Dixième tour. Rétrospectivement, c’est la boucle où j’ai explosé. C’est celle où j’ai fait les watts les plus faibles en montée. C’est celle où je lâche dans la tête. Je roule solo quasi tout le long. Récupère un petit groupe juste avant Chatelaine, mais on perd quelques secondes ici en étant coincés par un troupeau de vaches qui passe en travers de la chaussée… l’agriculteur soulève gentiment le fil fermant la circulation pour nous laisser passer au goutte à goutte… merci à lui ! Mais il y a un truc dans la tête qui commence à lâcher.

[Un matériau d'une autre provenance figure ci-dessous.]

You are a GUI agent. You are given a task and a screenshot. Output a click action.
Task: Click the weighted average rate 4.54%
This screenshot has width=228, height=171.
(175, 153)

Juste en dessous de 4min sous le coude en entrant dans le gymnase à l’arrivée, je parle à Yann d’abandon en mangeant un peu de salade de riz.

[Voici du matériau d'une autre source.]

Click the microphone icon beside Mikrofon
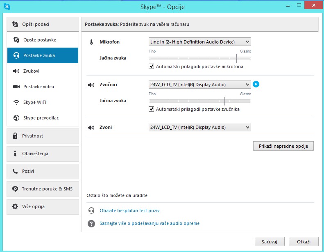This screenshot has width=324, height=252. (x=91, y=42)
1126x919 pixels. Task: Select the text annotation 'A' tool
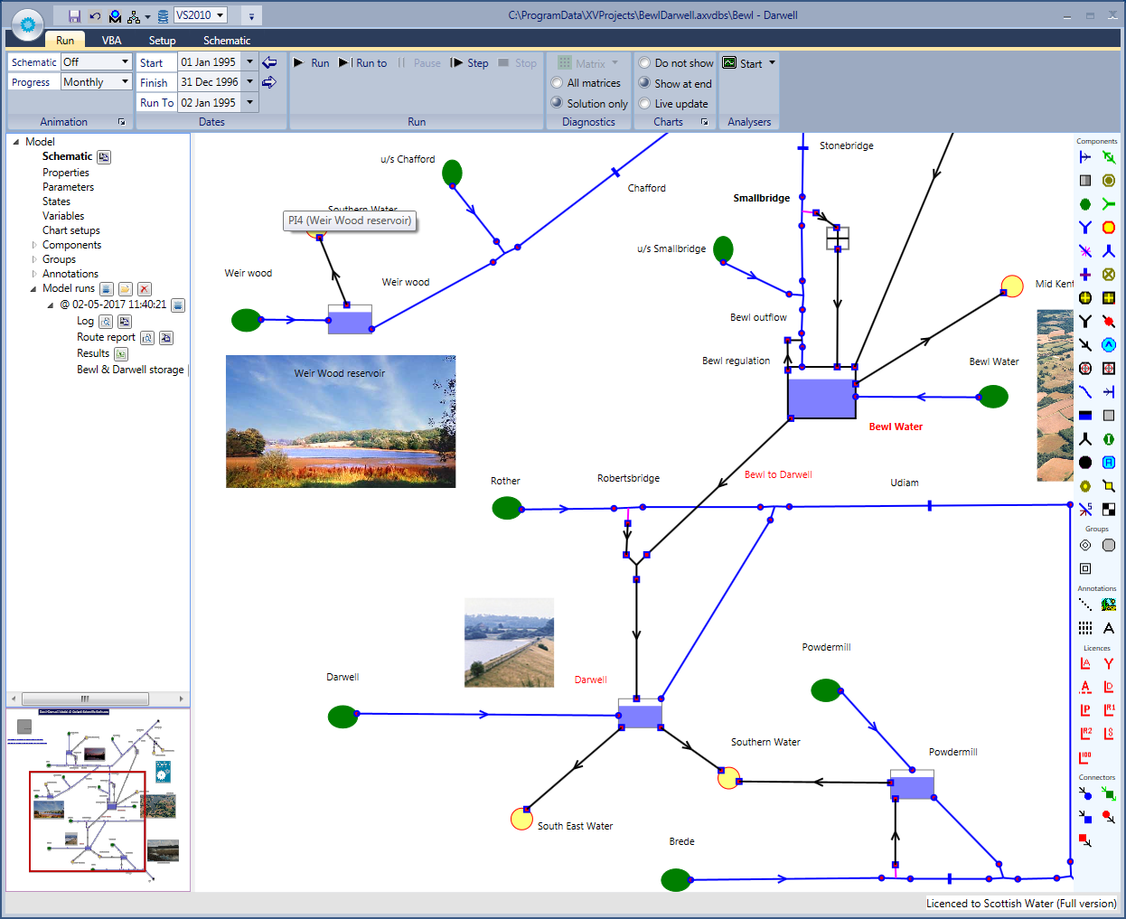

Alors je repars sur cette 11e boucle en me faisant violence. En 4min, je n’ai rien eu le temps d’autre que d’installer mon éclairage avant, obligatoire à partir d’ici, et de choper en passant mon gilet réfléchissant. Montée comme je peux, un peu explosé. Pourtant, la nourriture passe très bien, je me goinfre. A ce stade, je suis passé depuis deux tours aux pates de fruits, et j’en mange 3 par tour. Donc le moteur est alimenté… c’est juste la transmission qui a pété ! Je roule solo tout le long, mais avant Chatelaine un cyclo barbu de l’équipe des violets, venus en nombre, me repasse devant. Alors on fait quelques relais ici, on descend ensemble, et on remet quelques relais appuyés sur le bas dans les derniers kilomètres. La batterie de mon éclairage avant (neuve !!! première utilisation !!!) ne fonctionne pas… argh… On arrive avec 3min30 sous le coude. Il annonce son abandon en arrivant. J’étais à deux doigts de faire pareil, mais je repense à ce que Yann disait… une pause de 2min ou même de 30s ça peut suffire à refaire un tour ?!!!
Alors je repars sur une dernière boucle, ayant changé la batterie de l’éclairage. C’est intégré et accepté dans ma tête, cette fois ci, c’est la dernière. Dans un sens ça rend cette boucle moins difficile. C’est un tour d’honneur, histoire d’avoir vu ce parcours de nuit également ! Je mange encore et encore, sachant que ça m’aidera sur la fin et aussi à une meilleure récupération demain. PAF je roule par erreur dans un trou sur la chaussée… Ahhh putainnnnnnnnn je vais crever. Ben non, le pneu tient le coup ! Alors ça, j’en reviens pas. Je termine comme je peux, et arrive avec 3min sous le coude encore. Et annonce mon abandon.
Voilà, je termine avec ‘seulement’ 12 tours validés. C’est à la fois une déception (par rapport aux quantités d’entrainements 3*20min @300w sur le HT depuis deux mois et les 18h tenues à la Rosière l'an dernier) et un succès (a priori terminé 30e sur 83, pas si mal). Une bonne douche chaude me fera le plus grand bien. Je m’installe ensuite avec le matelas pour dormir dans la voiture. Mais trop froid, trop d’humidité, trop de lumière aussi… je n’arriverai quasi pas à dormir. Résultat à 4h45 je me lève, récupère le vélo laissé dans le gymnase cette nuit (car je prenais sa place dans la voiture pour dormir) et prend la route. Arrivée juste après 7h ce dimanche matin pour surprendre les enfants, et avec les croissants en plus !
Une belle épreuve, définitivement plus difficile que sa petite sœur à la Rosière. Je ne sais pas si je reviendrai sur cette épreuve à Arbois, mais j’en aurai appris un tas sur moi-même à cette occase.